=== STORED RECORDS ===

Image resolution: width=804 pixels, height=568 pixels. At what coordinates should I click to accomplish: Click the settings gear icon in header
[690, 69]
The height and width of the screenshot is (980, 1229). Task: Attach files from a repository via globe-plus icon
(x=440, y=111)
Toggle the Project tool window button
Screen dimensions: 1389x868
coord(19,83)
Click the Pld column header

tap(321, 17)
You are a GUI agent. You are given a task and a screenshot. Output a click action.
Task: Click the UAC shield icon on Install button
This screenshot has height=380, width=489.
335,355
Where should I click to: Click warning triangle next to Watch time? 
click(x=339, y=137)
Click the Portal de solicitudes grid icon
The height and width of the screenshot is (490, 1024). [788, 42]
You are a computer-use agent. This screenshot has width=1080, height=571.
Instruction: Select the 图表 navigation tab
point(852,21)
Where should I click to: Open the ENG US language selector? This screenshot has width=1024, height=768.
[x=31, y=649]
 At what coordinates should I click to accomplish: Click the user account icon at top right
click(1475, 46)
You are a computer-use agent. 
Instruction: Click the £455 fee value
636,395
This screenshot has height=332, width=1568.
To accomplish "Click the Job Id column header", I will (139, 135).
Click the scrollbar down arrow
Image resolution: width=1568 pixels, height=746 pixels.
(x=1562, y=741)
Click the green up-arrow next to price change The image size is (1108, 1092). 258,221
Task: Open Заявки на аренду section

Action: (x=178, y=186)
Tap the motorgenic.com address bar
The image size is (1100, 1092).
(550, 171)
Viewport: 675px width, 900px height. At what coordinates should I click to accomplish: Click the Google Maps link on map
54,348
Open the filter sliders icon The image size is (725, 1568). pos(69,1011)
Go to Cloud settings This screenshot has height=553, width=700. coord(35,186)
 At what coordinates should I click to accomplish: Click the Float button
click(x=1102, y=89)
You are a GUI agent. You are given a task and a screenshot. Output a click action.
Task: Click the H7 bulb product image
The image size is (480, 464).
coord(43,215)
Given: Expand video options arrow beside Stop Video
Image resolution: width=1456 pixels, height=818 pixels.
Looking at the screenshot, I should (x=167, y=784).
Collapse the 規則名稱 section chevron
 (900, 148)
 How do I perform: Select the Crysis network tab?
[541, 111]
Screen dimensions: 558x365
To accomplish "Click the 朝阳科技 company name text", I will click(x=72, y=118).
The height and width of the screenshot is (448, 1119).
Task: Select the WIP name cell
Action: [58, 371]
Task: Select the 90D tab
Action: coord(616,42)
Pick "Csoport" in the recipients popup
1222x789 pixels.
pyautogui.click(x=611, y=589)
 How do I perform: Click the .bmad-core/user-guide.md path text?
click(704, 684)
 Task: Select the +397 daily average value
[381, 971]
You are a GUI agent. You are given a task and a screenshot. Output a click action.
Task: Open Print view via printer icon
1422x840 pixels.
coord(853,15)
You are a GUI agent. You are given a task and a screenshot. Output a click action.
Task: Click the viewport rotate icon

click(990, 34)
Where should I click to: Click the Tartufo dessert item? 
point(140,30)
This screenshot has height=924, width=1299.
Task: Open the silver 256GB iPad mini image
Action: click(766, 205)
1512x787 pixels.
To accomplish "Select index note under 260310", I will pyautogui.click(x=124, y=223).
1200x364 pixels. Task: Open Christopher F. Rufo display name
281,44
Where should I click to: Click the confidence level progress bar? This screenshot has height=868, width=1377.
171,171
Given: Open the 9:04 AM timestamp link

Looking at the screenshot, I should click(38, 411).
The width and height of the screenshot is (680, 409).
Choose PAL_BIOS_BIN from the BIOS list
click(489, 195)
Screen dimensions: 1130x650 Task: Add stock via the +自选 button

===

TASK TO CARRY OUT ▸ Rewrite all of the data above unchanged, except switch "warning triangle" to "alert triangle".

OUTPUT BELOW ▸
Image resolution: width=804 pixels, height=568 pixels. At what coordinates should I click to accomplish: Click the settings gear icon in header
[690, 69]
The height and width of the screenshot is (980, 1229). Task: Attach files from a repository via globe-plus icon
(x=440, y=111)
Toggle the Project tool window button
Screen dimensions: 1389x868
coord(19,83)
Click the Pld column header

tap(321, 17)
You are a GUI agent. You are given a task and a screenshot. Output a click action.
Task: Click the UAC shield icon on Install button
This screenshot has height=380, width=489.
335,355
Where should I click to: Click alert triangle next to Watch time? 
click(x=339, y=137)
Click the Portal de solicitudes grid icon
The height and width of the screenshot is (490, 1024). [788, 42]
You are a computer-use agent. This screenshot has width=1080, height=571.
Instruction: Select the 图表 navigation tab
point(852,21)
Where should I click to: Open the ENG US language selector? This screenshot has width=1024, height=768.
[x=31, y=649]
 At what coordinates should I click to accomplish: Click the user account icon at top right
click(1475, 46)
You are a computer-use agent. 
Instruction: Click the £455 fee value
636,395
This screenshot has height=332, width=1568.
To accomplish "Click the Job Id column header", I will (139, 135).
Click the scrollbar down arrow
Image resolution: width=1568 pixels, height=746 pixels.
(x=1562, y=741)
Click the green up-arrow next to price change The image size is (1108, 1092). 258,221
Task: Open Заявки на аренду section

Action: (x=178, y=186)
Tap the motorgenic.com address bar
The image size is (1100, 1092).
(550, 171)
Viewport: 675px width, 900px height. At what coordinates should I click to accomplish: Click the Google Maps link on map
54,348
Open the filter sliders icon The image size is (725, 1568). pos(69,1011)
Go to Cloud settings This screenshot has height=553, width=700. coord(35,186)
 At what coordinates should I click to accomplish: Click the Float button
click(x=1102, y=89)
You are a GUI agent. You are given a task and a screenshot. Output a click action.
Task: Click the H7 bulb product image
The image size is (480, 464).
coord(43,215)
Given: Expand video options arrow beside Stop Video
Image resolution: width=1456 pixels, height=818 pixels.
Looking at the screenshot, I should (x=167, y=784).
Collapse the 規則名稱 section chevron
 (900, 148)
 How do I perform: Select the Crysis network tab?
[541, 111]
Screen dimensions: 558x365
To accomplish "Click the 朝阳科技 company name text", I will click(x=72, y=118).
The height and width of the screenshot is (448, 1119).
Task: Select the WIP name cell
Action: [58, 371]
Task: Select the 90D tab
Action: coord(616,42)
Pick "Csoport" in the recipients popup
1222x789 pixels.
pyautogui.click(x=611, y=589)
 How do I perform: Click the .bmad-core/user-guide.md path text?
click(704, 684)
 Task: Select the +397 daily average value
[381, 971]
You are a GUI agent. You are given a task and a screenshot. Output a click action.
Task: Open Print view via printer icon
1422x840 pixels.
coord(853,15)
You are a GUI agent. You are given a task and a screenshot. Output a click action.
Task: Click the viewport rotate icon

click(990, 34)
Where should I click to: Click the Tartufo dessert item? 
point(140,30)
This screenshot has height=924, width=1299.
Task: Open the silver 256GB iPad mini image
Action: click(766, 205)
1512x787 pixels.
To accomplish "Select index note under 260310", I will pyautogui.click(x=124, y=223).
1200x364 pixels. Task: Open Christopher F. Rufo display name
281,44
Where should I click to: Click the confidence level progress bar? This screenshot has height=868, width=1377.
171,171
Given: Open the 9:04 AM timestamp link

Looking at the screenshot, I should click(38, 411).
The width and height of the screenshot is (680, 409).
Choose PAL_BIOS_BIN from the BIOS list
click(489, 195)
Screen dimensions: 1130x650 Task: Add stock via the +自选 button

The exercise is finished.